TO BE DONE:
**A)** Answer these questions using the Geelong Library passage:
(i) How far is the site from Melbourne?
(ii) How many glass reinforced concrete panels make up the roof?
(iii) How many colors are in the palette used for the roof tiles?
**B)** Decide whether each statement agrees with the Geelong Library passage. Answer yes or no and quote the words from the passage that settle it.
(i) The old library that the new building replaces had two storeys.
(ii) The copper dome of the State Library Victoria is made from hexagonal tiles.
(iii) ARM Architecture designed the Geelong Town Hall.
**C)** Carry the Geelong Library passage forward from its final sentence.

EXCERPTED PASSAGE:
------------
Three conceptual challenges sparked the design of the new eight-level Geelong Library and Heritage Centre. We wanted to celebrate the tradition of great libraries, create an ambitious, future-proof building, and design an organic structure that invites the natural world in.
ARM Architecture designed it for the Geelong Regional Library Corporation. ARM Founding Director Ian McDougall has directed the project. The City of Greater Geelong, the Victorian Government and the Federal Government funded the project, the biggest ever commissioned by the City.
The site is in the heart of the regional bayside city of Geelong, 76 km from Melbourne. It is surrounded by structures of heritage significance including the 1926 Geelong Peace Memorial, the Geelong Town Hall (designed by Joseph Reed), which is Victoria’s earliest surviving municipal building, a Beaux Arts Edwardian bandstand, a late-Victorian brass drinking fountain. The building looks out onto historic Johnstone Park and has mesmerising views over Corio Bay. It occupies the same footprint as the old two-storey library it replaces. The dome
It’s actually a sphere, partially buried with its surface cut or eroded away to slot in between the Geelong Peace Memorial and the Geelong Art Gallery. The sphere’s widest point is several storeys above the ground, which means there is significant cantilevering involved. In some areas, parts of the structure are suspended from a large overhanging roof system. The roof is made of 332 large glass reinforced concrete (GRC) panels. This unusual cladding system comprises 18 different standard hexagonal tiles and one standard pentagram arranged in a repetitive mirrored array to form a geodesic dome. (The skin of a soccer ball is arranged in a similar way.) By contrast, copper domes, such as the State Library Victoria, are made from ribbed parallelograms. Tiles, coloured in a palette of four muted browns, are graded in a heat
map pattern to accentuate the crest of the dome. The colours link the new building with the historic ones around it—particularly the Peace Memorial—so it clearly belongs but is also distinctive and new.
------------
GIVEN DATA:
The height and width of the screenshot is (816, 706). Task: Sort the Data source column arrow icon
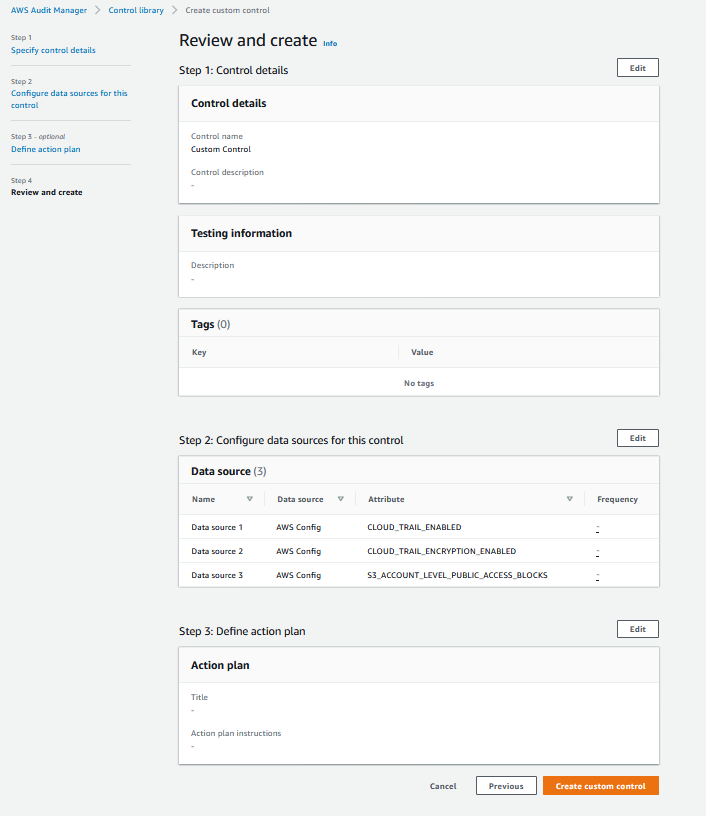pyautogui.click(x=341, y=499)
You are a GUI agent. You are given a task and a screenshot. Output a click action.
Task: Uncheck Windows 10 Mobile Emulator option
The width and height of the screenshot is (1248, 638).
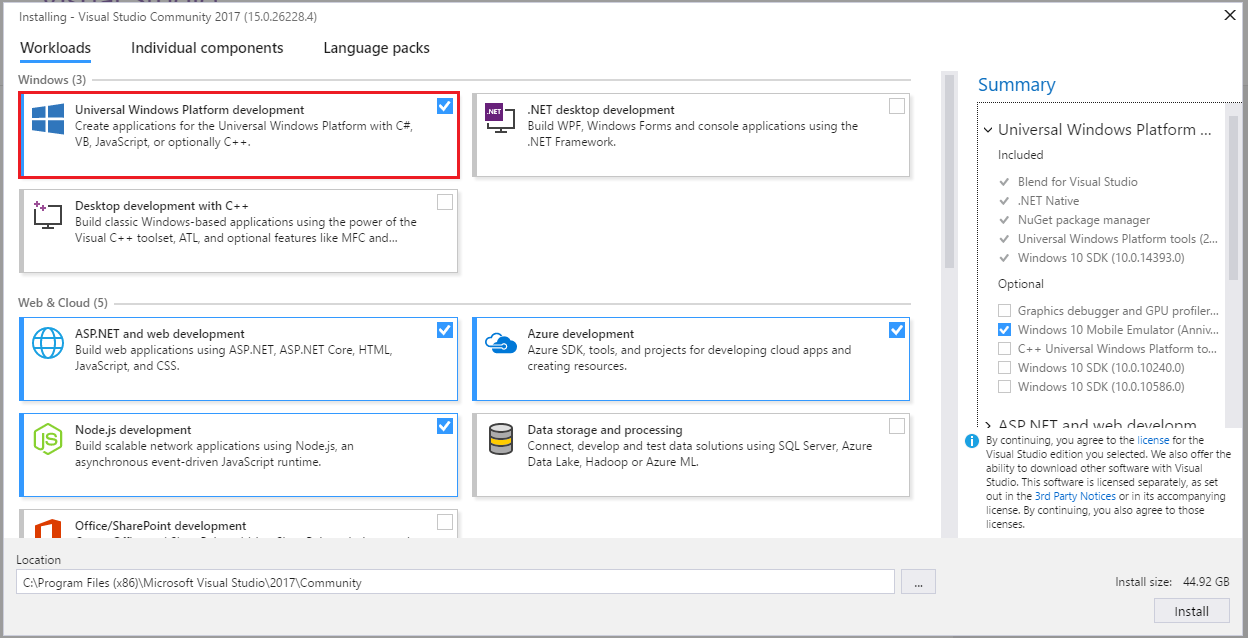(x=1004, y=330)
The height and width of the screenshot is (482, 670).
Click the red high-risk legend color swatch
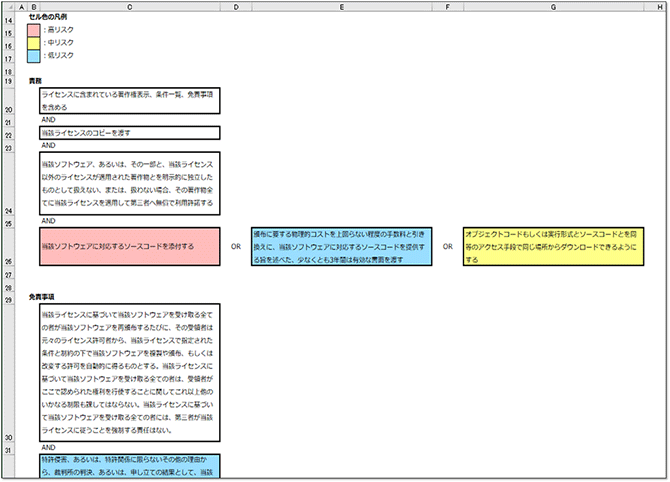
------------
ANSWERS BY TASK:
**A)**
(i) 76 km
(ii) 332
(iii) Four muted browns

**B)**
(i) Yes: "It occupies the same footprint as the old two-storey library it replaces."
(ii) No: "copper domes, such as the State Library Victoria, are made from ribbed parallelograms."
(iii) No: "the Geelong Town Hall (designed by Joseph Reed)"

**C)**
The west wall merges with Johnstone Park, inviting the garden in. The crystalline glass shards of the west- and south-facing walls are like stalactites at the entrance of a cave. They recall the Renaissance tradition of the grotto as a primal space of retreat and reflection but the structural glazing of the façades—with both vision glass and shadow boxes—gives them the highest possible thermal rating. Small decks and balconies with lush planting protrude from several storeys.
The 5-Star Green Star-rated building is a new community gathering place—a third space—for residents of one of Australia’s fastest growing regional cities. The ground floor has an 80-seat café, a community gathering area, galleries, and popular books and magazines. There is a new exhibition space shared with the adjacent Geelong Art Gallery. Level one is for children and young people. Level two is for adult collections, magazines, journals and e-resources and includes a reading lounge and study rooms. The climate-controlled Heritage Centre, on level three, houses Victoria’s biggest regional collection of public and private records, all stored on site in a vast compactus. There’s a supervised reading room with smart tables and digital microfilm readers. Level four is for staff and the level five is a flexible function room for up to 250 people.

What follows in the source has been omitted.